Perth-based 3D printing startup Aurora Labs is officially a public company, listing on the ASX on Tuesday morning after successfully raising $2.8 million through an IPO.
Aurora Labs develops a range of metal 3D printers that it says are far cheaper than its competitors.
The startup offered 14 million shares at 20 cents each to raise the $2.8 million after lodging a prospectus in June.
Aurora Labs opened its first day of trading at 54 cents and closed on Wednesday at 70 cents.
Aurora Labs CEO David Budge says it’s an “exciting” moment for the early-stage tech company.
“The whole process of moving from private to public is a fairly steep learning curve for anybody,” Budge tells StartupSmart.
“It’s been a very good process overall and we’re certainly very happy with the results in the end.
“There’s a lot of interest in the company moving forward and this is a fairly significant milestone.
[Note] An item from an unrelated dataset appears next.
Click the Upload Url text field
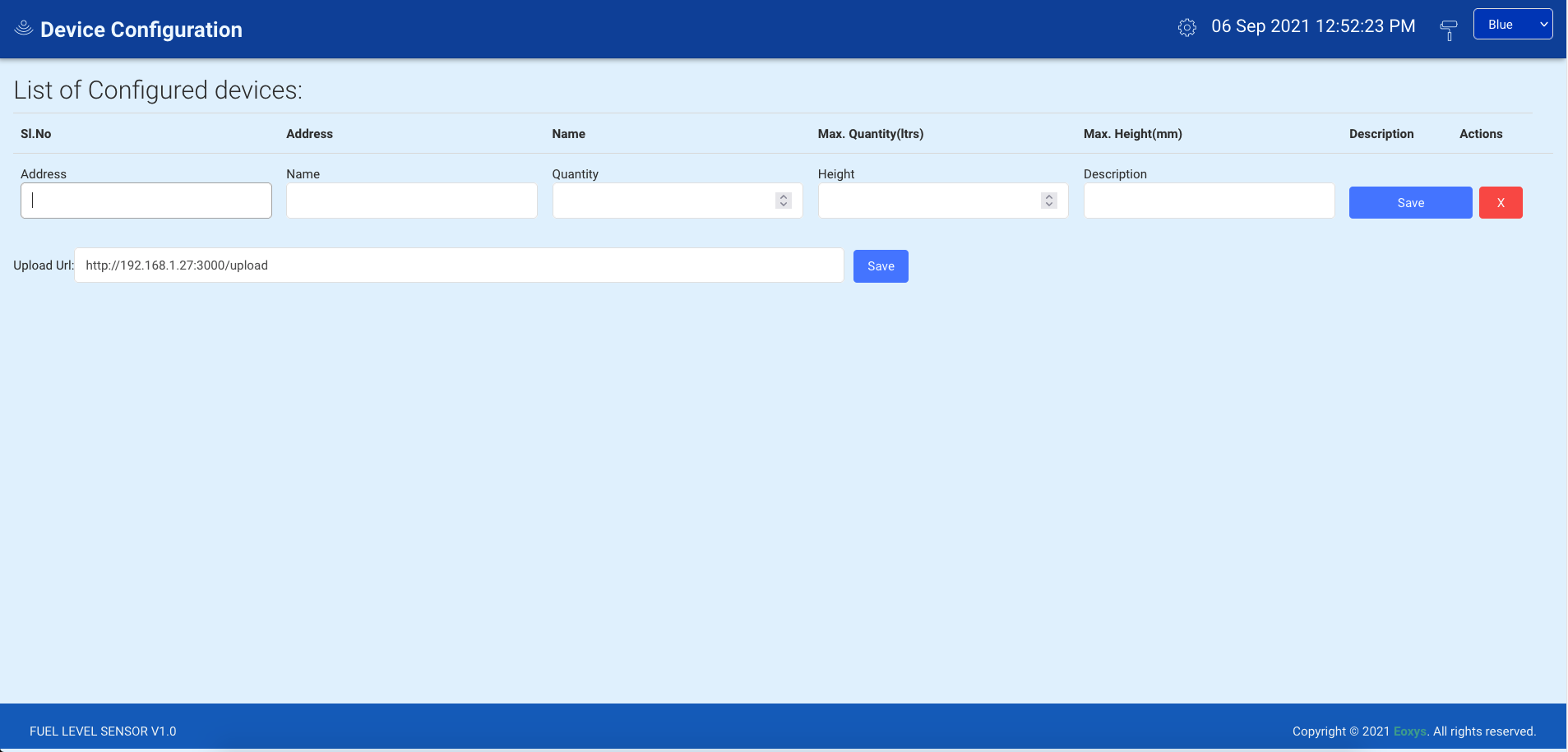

We’re only two years old and this is a big stepping stone.”
The cash injection from the listing will be used to bring Aurora Labs’ small format 3D printer to market and further the development of the medium and large models, Budge says.
“The idea behind it is to take the technology we’ve developed with the small format printer and get it into the marketplace,” he says.
“We’ve reached the end of the beta testing phase and we’re moving into production.”
He says he originally set out to raise a round of private funding to facilitate this but after encountering difficulties decided to turn to the public markets.
“We examined the private route extensively and that was our preferred method originally,” Budge says.
“We found it difficult to get funding in Australia. If we had been in the US we would’ve found it somewhat easier but we were keen to keep it as an Australia company so we decided on IPO funding for the next level.”
The listing comes as the ASX is on the brink of implementing new financial thresholds that would prevent many early-stage startups from listing.
Under the proposed rule changes, the Aurora Labs IPO would be blocked as the company is yet to generate any revenue or profit according to its prospectus.
Budge says that if young tech companies are blocked from the ASX more private funding needs to be on offer.
“Australia needs to have a route for small companies to have access to capital,” he says.
“Given that we don’t have such a broad base of venture capital as in the US something needs to be done to encourage that or the public route becomes the preferred route.
“In saying that, the fundamentals of the business need to be founded in order to be listed. You need a bit more than just a concept.”